Former railway station in Wiltshire, England

Cricklade railway station was on the Midland and South Western Junction Railway in Wiltshire, England. The station opened on 18 December 1883 on the Swindon and Cheltenham Extension Railway line from Swindon Town to the temporary terminus at Cirencester Watermoor. The S&CER line then amalgamated with the Swindon, Marlborough and Andover Railway to form the M&SWJR, and through services to the junction at Andoversford with the Great Western Railway's Cheltenham Lansdown to Banbury line, which had opened in 1881, began in 1891.

Cricklade station was on the southern edge of the town of Cricklade, and was a passing place on the M&SWJR line, which was mostly single track.

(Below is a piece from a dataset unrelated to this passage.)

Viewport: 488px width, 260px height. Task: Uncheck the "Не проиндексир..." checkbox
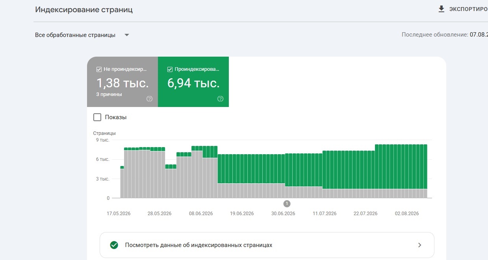pos(99,69)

It was one of the busier stations on the line, with both passengers and freight traffic, and there was a large volume of milk traffic.

As a whole, traffic on the M&SWJR fell steeply after the Second World War and the line closed to passengers in 1961, with goods facilities at Cricklade being withdrawn in July 1963. No trace of the station remains, as link roads around the town now use the rail alignment and land beside the roads has been used for housing.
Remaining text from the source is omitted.